If so that should be in big bold letters somewhere!! I don't care about streaming inside the house, I want to stream my recorded shows OUTSIDE of the house!! Of course so far 3 out of 3 primetime shows say "Streaming Not Permitted
Streaming this show is prohibited by the copyright holder." 

I was trying to get away from the clunky slingbox stuff but I guess if this is the case I'll send back the stream  

What do people use the stream for ??


----------



## J3ff (Nov 18, 2007)

and on show that actually do attempt to stream "outside of the house" I get a codec error ?? It's a NOTE 5 on verizon wireless, house has one of those pricey routers on a symmetrical up and down 100mb connection. Not cool - if this doesn't end up working out the stream will go back and I'll be stuck with the super laggy slingbox experience 

So far ALL shows that try to stream end in "Hardware codec not supported" Error code E=44 V=-1.

Great job tivo stream team!!


----------



## Bytez (Sep 11, 2004)

J3ff said:


> and on show that actually do attempt to stream "outside of the house" I get a codec error ?? It's a NOTE 5 on verizon wireless, house has one of those pricey routers on a symmetrical up and down 100mb connection. Not cool - if this doesn't end up working out the stream will go back and I'll be stuck with the super laggy slingbox experience
> 
> So far ALL shows that try to stream end in "Hardware codec not supported" Error code E=44 V=-1.
> 
> Great job tivo stream team!!


Try to record the program first or "keep recording" after seeing the error then watch it, worked for me to get around that error. Also, you might have to manually move the slider all the way to the right for the video to begin playing.


----------



## 59er (Mar 27, 2008)

OP: Who is your cable co? TWC, for example, locks down everything they can get away with. That's the determinant of whether you run into the projected content errors.


----------



## Dan203 (Apr 17, 2000)

Yep Time Warrner protects everything except locals. Hopefully that will change once the sale to Charter goes through.


----------



## J3ff (Nov 18, 2007)

Dan203 said:


> Yep Time Warrner protects everything except locals. Hopefully that will change once the sale to Charter goes through.

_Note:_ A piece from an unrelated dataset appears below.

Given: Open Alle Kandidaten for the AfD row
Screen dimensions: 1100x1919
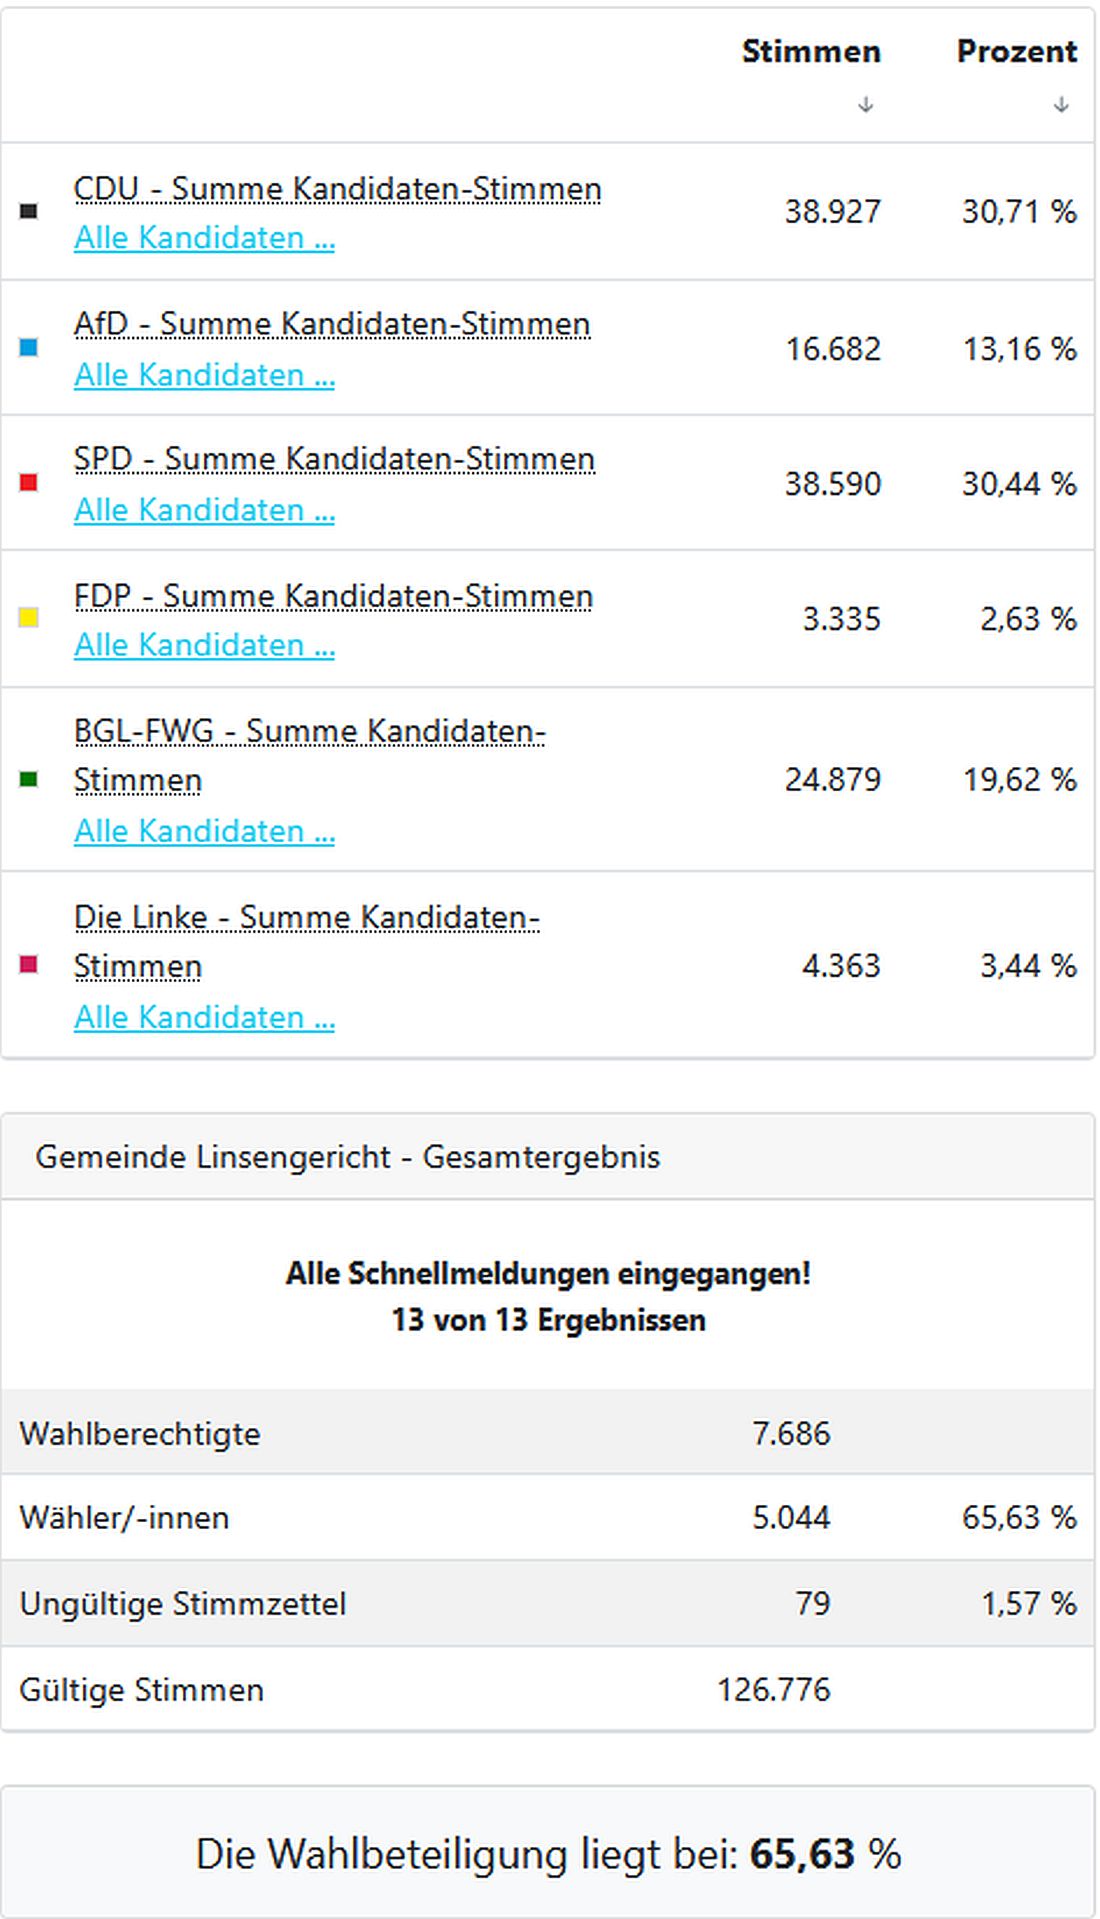Looking at the screenshot, I should tap(203, 375).
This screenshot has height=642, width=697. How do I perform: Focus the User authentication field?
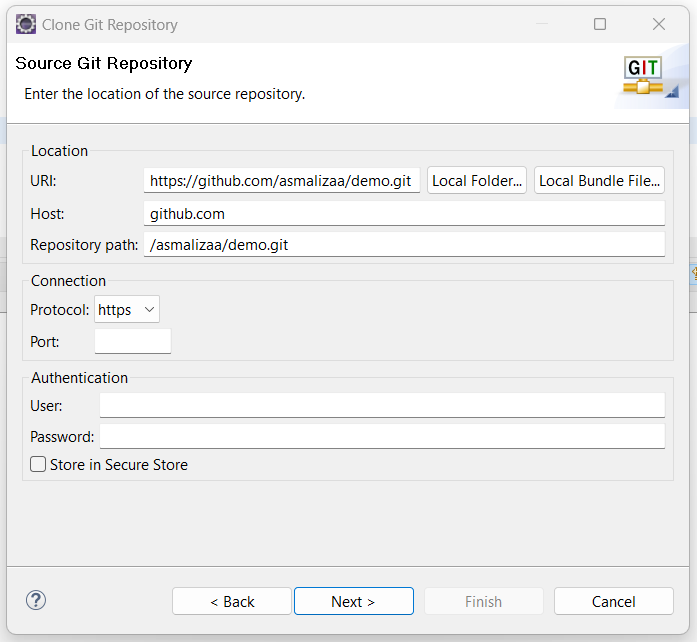click(x=382, y=405)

Yeah oh well, this thing is going back. I'm on cablevision which seems to be not the worst, but I can't deal with going out on the water for days and not knowing which shows will be available and which ones won't. Was hoping for an all in one experience, but looks like Slingbox is back in the picture..


----------



## Dan203 (Apr 17, 2000)

Keep in mind that Sling Box has the same restrictions when using HDMI and the Roamio Basic/OTA does not have component outputs. So best you can do is SD using composite connectors. (unless you connect it to a Mini, they have Component outputs)


----------



## J3ff (Nov 18, 2007)

Dan203 said:


> Keep in mind that Sling Box has the same restrictions when using HDMI and the Roamio Basic/OTA does not have component outputs. So best you can do is SD using composite connectors. (unless you connect it to a Mini, they have Component outputs)

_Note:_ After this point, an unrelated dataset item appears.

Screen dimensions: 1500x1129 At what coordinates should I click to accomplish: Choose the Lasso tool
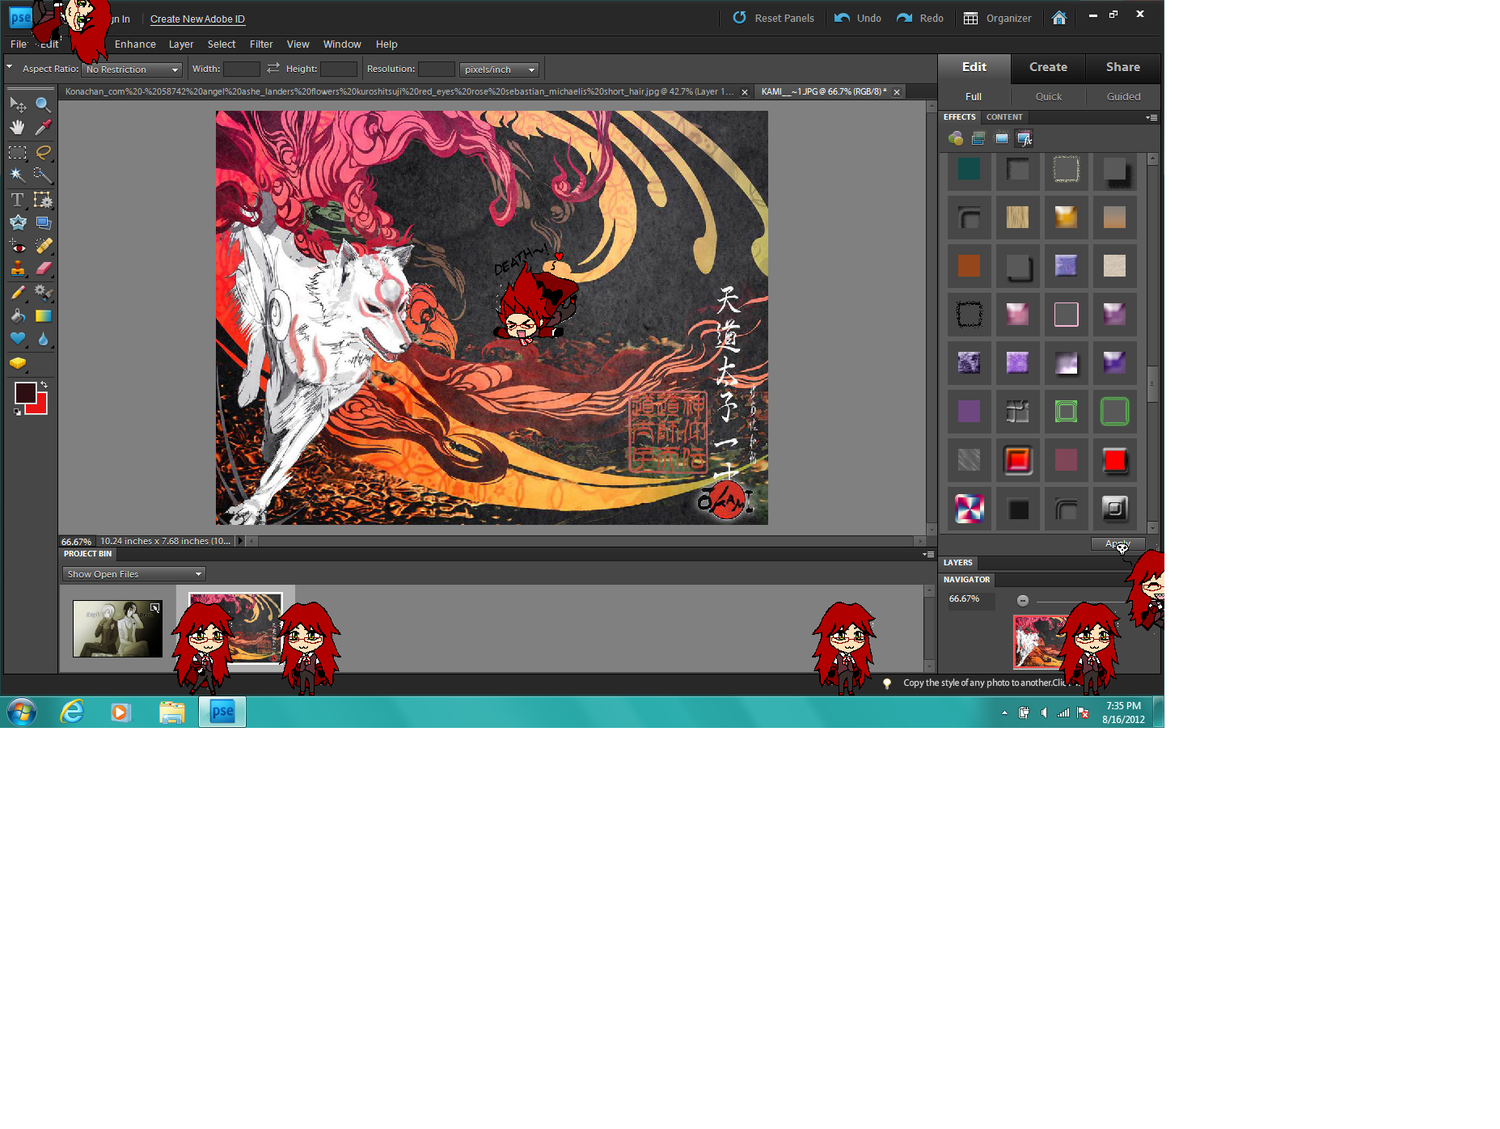click(x=43, y=152)
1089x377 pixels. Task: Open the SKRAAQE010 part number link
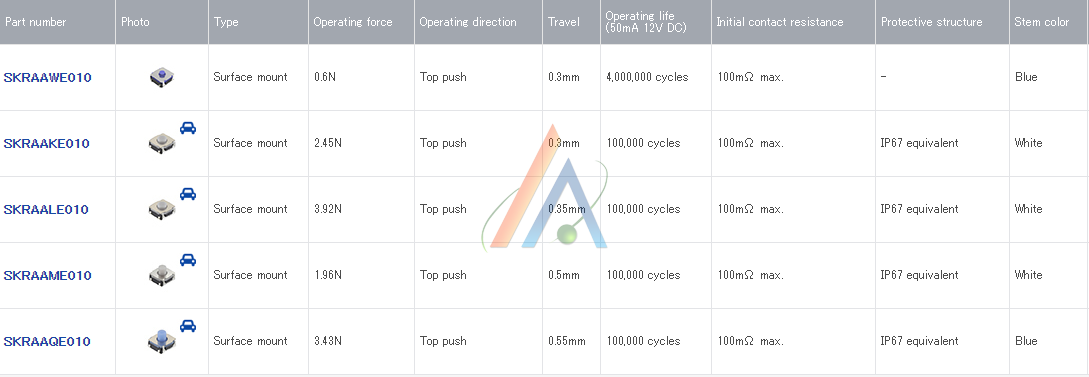click(47, 341)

Don't worry I'm a tech dude, I've already got an HDMI to Component box on it's way... if I have to go the mini route I will..


----------



## Nelson2009 (Mar 21, 2009)

you could try setup VPN ?


----------



## Jrr6415sun (Mar 31, 2006)

i'm curious if I record the analog channels using the tivo premiere are those channels copy protected on TWC also?


----------



## Dan203 (Apr 17, 2000)

There is a way they could do that if they wanted, but I don't think they do. (requires a special version of MacroVision)


----------